• Brief:
Check each line of the data below for the word "Open", then extract the ones that have it.

(Saved data entries)
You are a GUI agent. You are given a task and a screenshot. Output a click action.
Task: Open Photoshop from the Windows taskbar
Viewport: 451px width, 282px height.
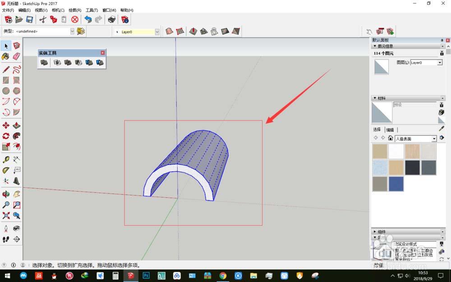point(146,275)
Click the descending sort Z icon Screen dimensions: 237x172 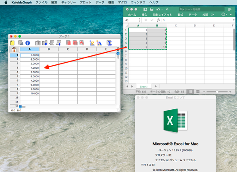[92, 43]
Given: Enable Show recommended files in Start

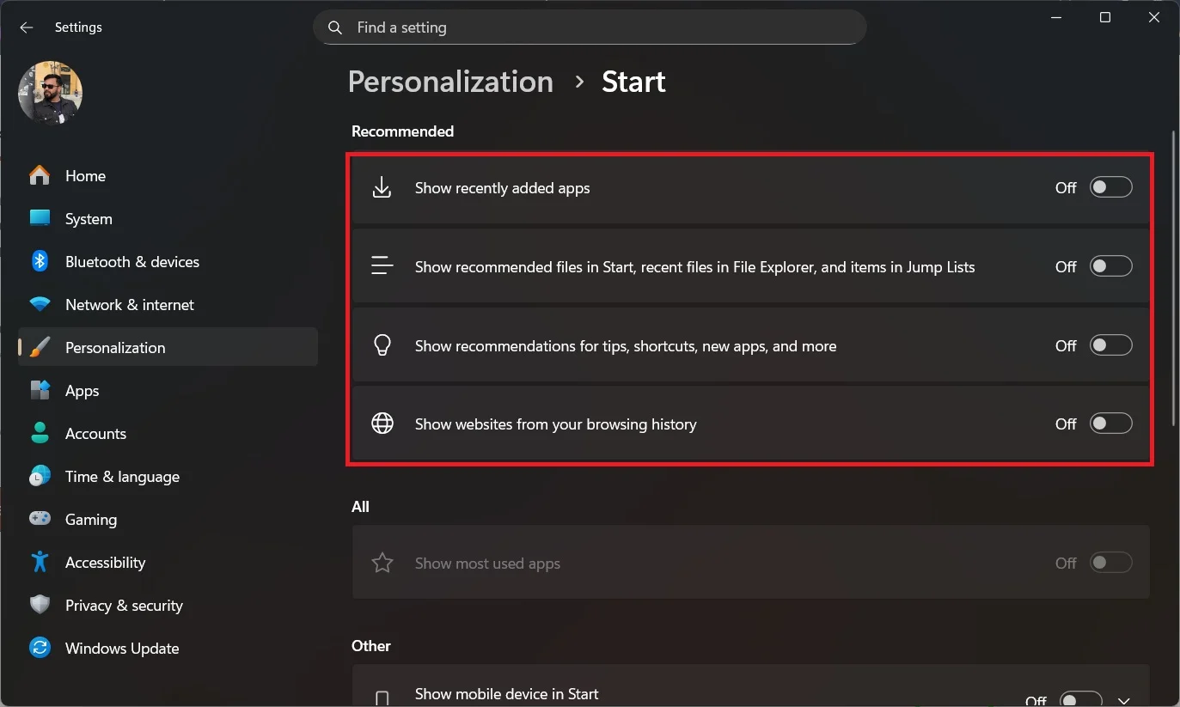Looking at the screenshot, I should click(x=1110, y=266).
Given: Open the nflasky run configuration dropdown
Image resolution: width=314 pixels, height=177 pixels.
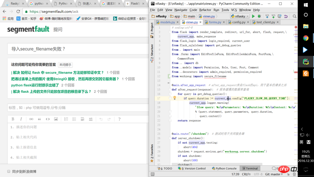Looking at the screenshot, I should coord(240,17).
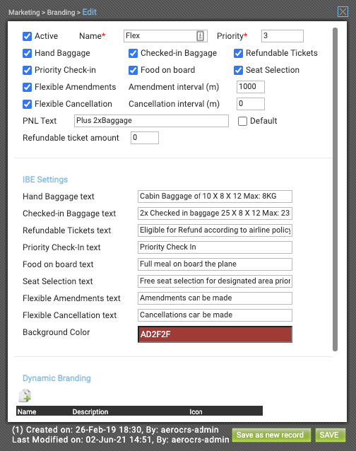Uncheck the Active checkbox
The image size is (356, 451).
coord(27,36)
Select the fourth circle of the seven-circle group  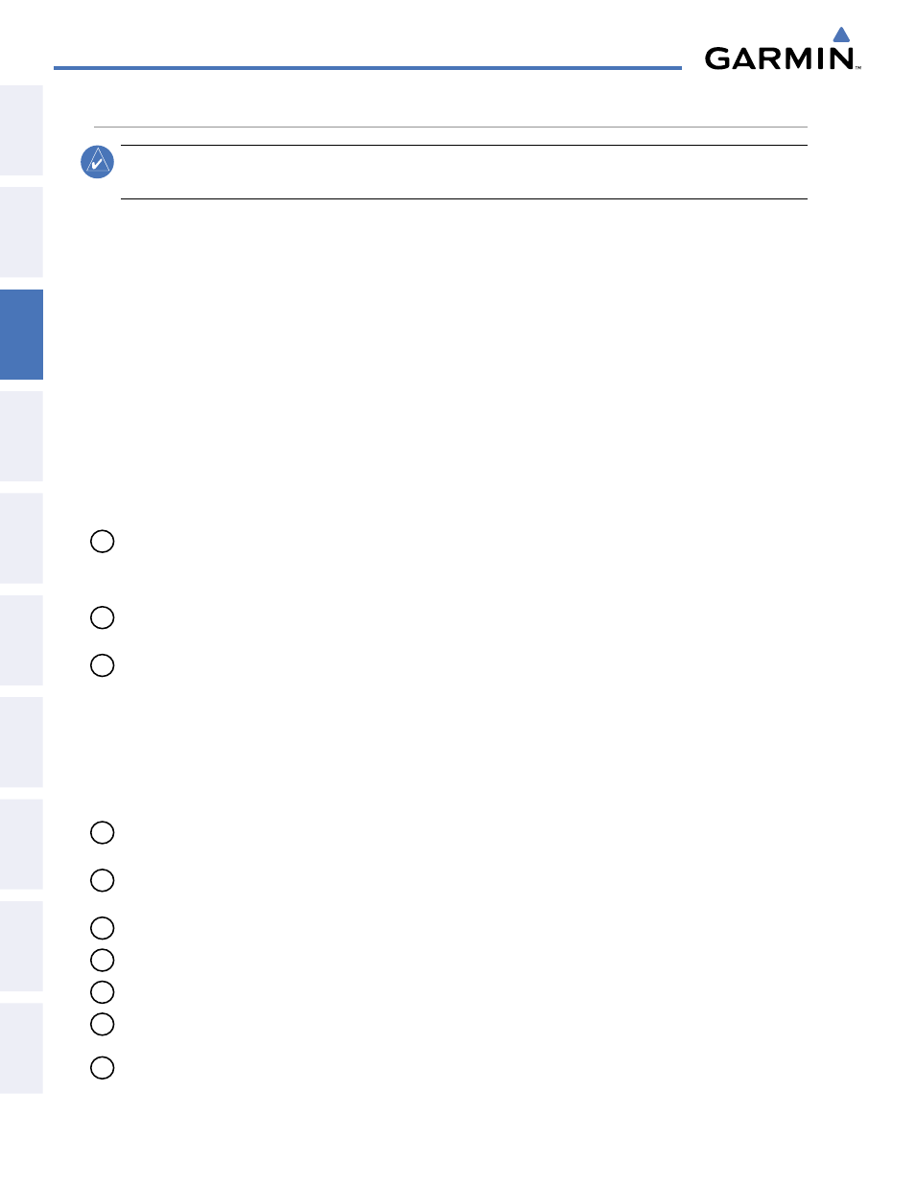coord(103,960)
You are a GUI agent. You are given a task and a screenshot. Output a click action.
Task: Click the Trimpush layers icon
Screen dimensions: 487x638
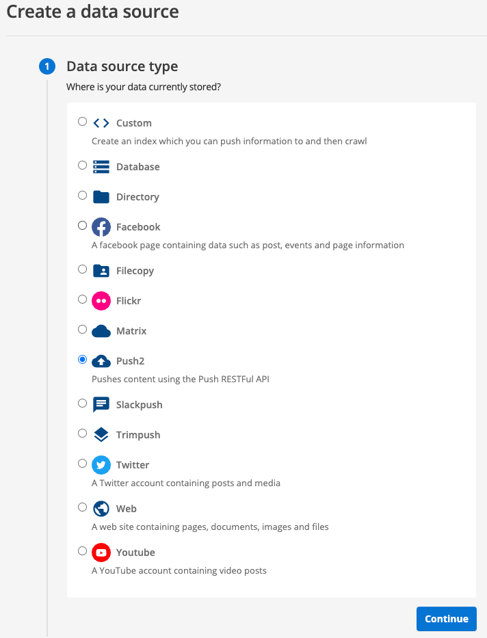tap(100, 434)
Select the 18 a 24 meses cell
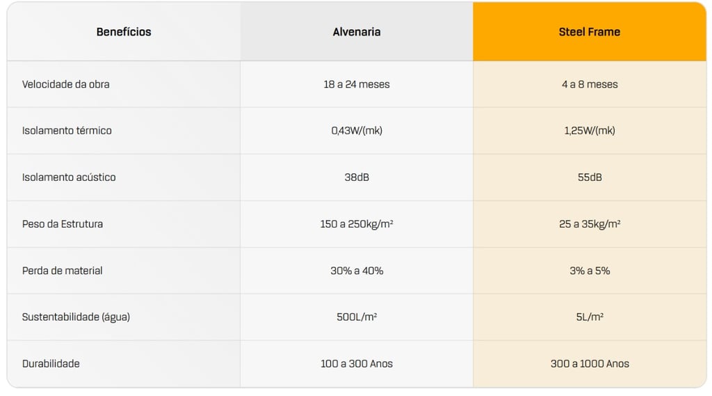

• Output below:
Task: Open Photoshop from the Windows taskbar
Given: Open the nflasky run configuration dropdown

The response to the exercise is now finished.